#### Text for analysis

....

On Tuesday evening I’ll be joining writer Valeria Luiselli, author of Sidewalks and Faces in the Crowd, and Coffee House Press’s Jay Peterson at Poets House, where we’ll discuss Valeria’s residency at Poets House, and the creative potential of libraries as both source material for and subjects of creative investigation. The residency was supported by CHP’s “In the Stacks” program, which Jay describes as follows: “What we hope to do is to inspire other libraries to collaborate in this way, in a way that provides the writer and artist space and time to work on their own project and create something that helps promote the library and the great things that libraries are able to do for people.”
Much of Valeria’s work (I’ve read, and thoroughly enjoyed, her two books) focuses on the intersection of poetry, architecture, and archives; the organizers saw some parallels to my own interests, which is why I was invited to take part. I’m honored. CHP published a little interview with me late last week. And here’s more info about the Tuesday event.

....

#### Exercise data

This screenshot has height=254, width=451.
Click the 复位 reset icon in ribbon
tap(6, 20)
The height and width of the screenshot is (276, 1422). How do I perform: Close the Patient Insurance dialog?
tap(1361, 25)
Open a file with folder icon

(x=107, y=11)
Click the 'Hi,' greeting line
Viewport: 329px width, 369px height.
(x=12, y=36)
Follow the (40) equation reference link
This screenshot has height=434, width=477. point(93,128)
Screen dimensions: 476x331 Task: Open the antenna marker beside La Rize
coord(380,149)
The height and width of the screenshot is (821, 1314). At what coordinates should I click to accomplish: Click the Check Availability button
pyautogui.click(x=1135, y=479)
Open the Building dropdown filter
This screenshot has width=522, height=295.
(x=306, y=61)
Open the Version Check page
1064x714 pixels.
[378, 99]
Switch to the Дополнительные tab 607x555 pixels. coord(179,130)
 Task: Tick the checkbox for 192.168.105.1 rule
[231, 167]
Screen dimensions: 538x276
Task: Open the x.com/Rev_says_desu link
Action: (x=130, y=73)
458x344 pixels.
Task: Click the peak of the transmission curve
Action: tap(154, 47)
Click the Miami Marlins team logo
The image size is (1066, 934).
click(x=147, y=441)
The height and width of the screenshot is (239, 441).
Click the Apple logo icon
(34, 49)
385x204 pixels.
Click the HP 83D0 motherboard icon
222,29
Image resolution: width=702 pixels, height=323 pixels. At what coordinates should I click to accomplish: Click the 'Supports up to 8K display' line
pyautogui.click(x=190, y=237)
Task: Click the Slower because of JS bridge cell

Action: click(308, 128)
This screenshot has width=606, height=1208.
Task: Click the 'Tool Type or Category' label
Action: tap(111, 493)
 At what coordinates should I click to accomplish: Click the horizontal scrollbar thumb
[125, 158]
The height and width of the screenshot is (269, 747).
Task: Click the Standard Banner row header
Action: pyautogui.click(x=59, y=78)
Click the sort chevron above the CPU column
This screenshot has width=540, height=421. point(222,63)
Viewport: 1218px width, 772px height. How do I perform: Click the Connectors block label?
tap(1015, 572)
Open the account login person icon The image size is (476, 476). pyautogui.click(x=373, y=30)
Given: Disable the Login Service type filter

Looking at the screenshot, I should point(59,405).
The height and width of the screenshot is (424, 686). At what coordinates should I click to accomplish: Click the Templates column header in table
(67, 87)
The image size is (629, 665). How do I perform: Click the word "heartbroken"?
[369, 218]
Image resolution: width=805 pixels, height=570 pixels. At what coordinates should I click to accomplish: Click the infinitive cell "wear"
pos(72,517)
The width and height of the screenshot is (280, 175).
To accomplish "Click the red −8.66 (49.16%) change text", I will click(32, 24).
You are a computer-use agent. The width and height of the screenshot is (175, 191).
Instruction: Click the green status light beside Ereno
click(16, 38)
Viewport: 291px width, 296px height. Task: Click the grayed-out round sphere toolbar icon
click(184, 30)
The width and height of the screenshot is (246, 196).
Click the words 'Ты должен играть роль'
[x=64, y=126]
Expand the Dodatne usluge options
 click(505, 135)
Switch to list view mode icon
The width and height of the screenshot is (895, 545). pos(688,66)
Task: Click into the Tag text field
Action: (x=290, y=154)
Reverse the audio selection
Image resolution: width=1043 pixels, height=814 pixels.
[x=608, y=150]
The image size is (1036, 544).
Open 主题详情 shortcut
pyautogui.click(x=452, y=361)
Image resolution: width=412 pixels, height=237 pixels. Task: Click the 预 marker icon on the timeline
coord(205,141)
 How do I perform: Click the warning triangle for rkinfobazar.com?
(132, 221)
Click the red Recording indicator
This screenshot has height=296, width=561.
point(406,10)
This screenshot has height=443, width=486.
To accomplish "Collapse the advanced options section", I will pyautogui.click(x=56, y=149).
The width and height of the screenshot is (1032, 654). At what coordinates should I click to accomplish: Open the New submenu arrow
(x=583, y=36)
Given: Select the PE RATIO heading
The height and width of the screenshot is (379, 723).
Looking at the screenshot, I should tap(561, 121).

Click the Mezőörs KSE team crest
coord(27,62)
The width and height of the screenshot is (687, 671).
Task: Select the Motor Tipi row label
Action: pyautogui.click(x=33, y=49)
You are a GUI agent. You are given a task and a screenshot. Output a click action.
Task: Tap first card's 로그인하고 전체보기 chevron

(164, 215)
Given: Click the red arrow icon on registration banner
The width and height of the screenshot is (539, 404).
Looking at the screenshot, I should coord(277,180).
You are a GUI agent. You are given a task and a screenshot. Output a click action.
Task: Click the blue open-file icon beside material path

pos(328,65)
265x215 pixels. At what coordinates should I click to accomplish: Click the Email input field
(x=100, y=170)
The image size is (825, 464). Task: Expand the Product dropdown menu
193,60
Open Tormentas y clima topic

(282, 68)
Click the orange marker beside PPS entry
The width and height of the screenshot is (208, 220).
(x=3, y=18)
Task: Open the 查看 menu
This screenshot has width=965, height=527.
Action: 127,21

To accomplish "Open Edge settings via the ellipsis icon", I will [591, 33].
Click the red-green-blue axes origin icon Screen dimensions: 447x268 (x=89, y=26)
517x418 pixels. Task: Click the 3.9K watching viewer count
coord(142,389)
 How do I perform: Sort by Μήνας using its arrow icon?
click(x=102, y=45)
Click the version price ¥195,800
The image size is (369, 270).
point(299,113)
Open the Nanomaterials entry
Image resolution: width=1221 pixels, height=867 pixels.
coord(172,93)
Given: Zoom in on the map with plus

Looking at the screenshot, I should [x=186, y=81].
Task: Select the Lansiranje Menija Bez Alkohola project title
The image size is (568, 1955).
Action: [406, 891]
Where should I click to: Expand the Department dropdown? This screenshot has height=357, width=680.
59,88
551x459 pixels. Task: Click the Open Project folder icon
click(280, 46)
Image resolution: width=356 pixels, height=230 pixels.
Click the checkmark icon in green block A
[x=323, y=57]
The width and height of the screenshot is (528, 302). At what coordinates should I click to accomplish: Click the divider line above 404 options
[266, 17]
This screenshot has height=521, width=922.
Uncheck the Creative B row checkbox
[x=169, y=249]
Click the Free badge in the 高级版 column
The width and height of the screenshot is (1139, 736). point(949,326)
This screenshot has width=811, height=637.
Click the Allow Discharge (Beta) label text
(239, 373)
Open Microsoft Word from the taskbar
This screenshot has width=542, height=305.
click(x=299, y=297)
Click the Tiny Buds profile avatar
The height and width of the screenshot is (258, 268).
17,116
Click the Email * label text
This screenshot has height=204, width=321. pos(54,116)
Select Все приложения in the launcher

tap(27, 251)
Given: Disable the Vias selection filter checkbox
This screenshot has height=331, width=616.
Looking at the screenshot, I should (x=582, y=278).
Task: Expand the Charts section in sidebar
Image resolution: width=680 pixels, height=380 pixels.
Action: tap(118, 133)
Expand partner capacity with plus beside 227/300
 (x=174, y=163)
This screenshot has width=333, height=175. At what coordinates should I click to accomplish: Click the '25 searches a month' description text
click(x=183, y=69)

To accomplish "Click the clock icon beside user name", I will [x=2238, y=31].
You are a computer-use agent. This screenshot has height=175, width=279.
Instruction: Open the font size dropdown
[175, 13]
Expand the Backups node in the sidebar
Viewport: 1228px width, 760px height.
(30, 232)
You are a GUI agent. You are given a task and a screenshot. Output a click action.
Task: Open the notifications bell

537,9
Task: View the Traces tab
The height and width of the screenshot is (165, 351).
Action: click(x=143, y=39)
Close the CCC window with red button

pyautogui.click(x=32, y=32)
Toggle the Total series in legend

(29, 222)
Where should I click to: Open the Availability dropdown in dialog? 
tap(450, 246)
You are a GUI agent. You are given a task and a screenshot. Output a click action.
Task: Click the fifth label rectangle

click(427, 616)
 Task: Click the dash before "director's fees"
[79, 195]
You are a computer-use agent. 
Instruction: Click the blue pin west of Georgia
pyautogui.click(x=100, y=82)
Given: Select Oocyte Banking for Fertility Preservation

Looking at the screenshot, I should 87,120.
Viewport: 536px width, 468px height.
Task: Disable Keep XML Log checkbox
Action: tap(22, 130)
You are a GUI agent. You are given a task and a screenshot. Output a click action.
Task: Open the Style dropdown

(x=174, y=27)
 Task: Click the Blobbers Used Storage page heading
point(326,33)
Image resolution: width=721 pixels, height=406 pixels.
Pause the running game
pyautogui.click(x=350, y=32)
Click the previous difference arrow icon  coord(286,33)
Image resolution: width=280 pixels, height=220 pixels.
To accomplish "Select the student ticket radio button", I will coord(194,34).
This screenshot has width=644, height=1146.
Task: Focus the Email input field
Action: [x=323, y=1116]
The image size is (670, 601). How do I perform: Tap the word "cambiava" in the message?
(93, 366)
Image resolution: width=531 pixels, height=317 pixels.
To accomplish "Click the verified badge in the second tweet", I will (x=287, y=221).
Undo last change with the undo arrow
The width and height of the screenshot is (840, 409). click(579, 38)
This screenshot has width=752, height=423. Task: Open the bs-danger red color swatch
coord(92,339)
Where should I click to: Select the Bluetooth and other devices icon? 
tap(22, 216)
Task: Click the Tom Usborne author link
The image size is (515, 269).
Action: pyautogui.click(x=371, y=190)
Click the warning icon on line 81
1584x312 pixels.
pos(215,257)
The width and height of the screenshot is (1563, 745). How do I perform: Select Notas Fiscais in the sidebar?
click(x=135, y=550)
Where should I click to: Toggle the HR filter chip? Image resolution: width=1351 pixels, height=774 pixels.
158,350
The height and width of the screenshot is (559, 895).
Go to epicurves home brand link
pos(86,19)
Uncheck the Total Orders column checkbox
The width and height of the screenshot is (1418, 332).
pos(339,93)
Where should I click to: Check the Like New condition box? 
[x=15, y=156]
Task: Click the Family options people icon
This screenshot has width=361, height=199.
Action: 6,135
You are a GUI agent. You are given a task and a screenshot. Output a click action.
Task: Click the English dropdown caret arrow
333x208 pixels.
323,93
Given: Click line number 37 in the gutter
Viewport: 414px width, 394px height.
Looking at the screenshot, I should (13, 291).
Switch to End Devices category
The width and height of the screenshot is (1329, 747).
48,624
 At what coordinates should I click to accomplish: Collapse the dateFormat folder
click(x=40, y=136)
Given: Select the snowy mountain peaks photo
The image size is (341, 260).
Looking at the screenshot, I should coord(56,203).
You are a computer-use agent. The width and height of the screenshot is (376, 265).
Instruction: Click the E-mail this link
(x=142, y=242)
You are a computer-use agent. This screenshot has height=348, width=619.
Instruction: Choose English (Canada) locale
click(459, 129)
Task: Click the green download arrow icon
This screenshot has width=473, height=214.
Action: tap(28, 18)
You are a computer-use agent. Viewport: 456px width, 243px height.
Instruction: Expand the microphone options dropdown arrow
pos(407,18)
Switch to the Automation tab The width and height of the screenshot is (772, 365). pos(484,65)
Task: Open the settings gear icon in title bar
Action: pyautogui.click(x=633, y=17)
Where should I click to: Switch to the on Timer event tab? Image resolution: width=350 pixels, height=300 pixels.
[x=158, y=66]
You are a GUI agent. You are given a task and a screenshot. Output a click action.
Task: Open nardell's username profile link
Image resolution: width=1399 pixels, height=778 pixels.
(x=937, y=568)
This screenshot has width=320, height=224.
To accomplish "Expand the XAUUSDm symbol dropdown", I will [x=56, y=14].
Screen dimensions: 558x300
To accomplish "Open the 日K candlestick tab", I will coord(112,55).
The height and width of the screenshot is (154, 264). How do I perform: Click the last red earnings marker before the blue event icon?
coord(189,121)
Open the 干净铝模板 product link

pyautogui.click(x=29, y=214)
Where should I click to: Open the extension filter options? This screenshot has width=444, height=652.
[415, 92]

....

#### Tasks to complete
1. Reproduce the post about the Poets House event word for word, everything from "Much of Valeria’s" down to "the Tuesday event.".
2. Carry on writing the post about the Poets House event, starting after its final sentence.

#### Answers by task
1.
Much of Valeria’s work (I’ve read, and thoroughly enjoyed, her two books) focuses on the intersection of poetry, architecture, and archives; the organizers saw some parallels to my own interests, which is why I was invited to take part. I’m honored. CHP published a little interview with me late last week. And here’s more info about the Tuesday event.

2.
I was asked a few questions in the interview that didn’t make it into the final, published post. No wonder: I was far too long-winded. Still, I figured I’d share that excised material here:
They asked me about how Poets House is situated in place — particularly how it relates to its neighborhood:
And as for the site: well, it’s complicated. Battery Park City, despite the fact that it’s in the general vicinity of New York’s earliest settlements, is only a few decades old. It’s essentially a massive, master-planned, public-private real-estate development that was built atop sand dredged from the New York Harbor and landfill from the construction of the World Trade Center. It’s got a lot of cookie-cutter high-rise luxury condominiums, and pretty much no affordable housing. That said, it does have resources that serve the entire city, freely. It’s got gorgeous parks; I’m there quite often, since it’s the end-point in my bike rides and walks along the Hudson River. And there’s some degree of cultural energy in the area: they’ve got the Museum of Jewish Heritage; Stuyvesant High School, one of the most selective magnet high schools in the city; the modest and moving Irish Hunger Memorial; some great poetry-infused public art; a beautiful public library (funded in large part by Goldman Sachs, appropriately enough, given Wall Street’s proximity); and the Skyscraper Museum. The Lower Manhattan Cultural Council and other public arts organizations organize a lot of great arts programming along the waterfront there, too.
What trends are you seeing in the design/re-design of libraries and archives? In your opinion, are the designers and architects thinking about the creative potential of libraries in the right way? Or in a way that will endure in years to come?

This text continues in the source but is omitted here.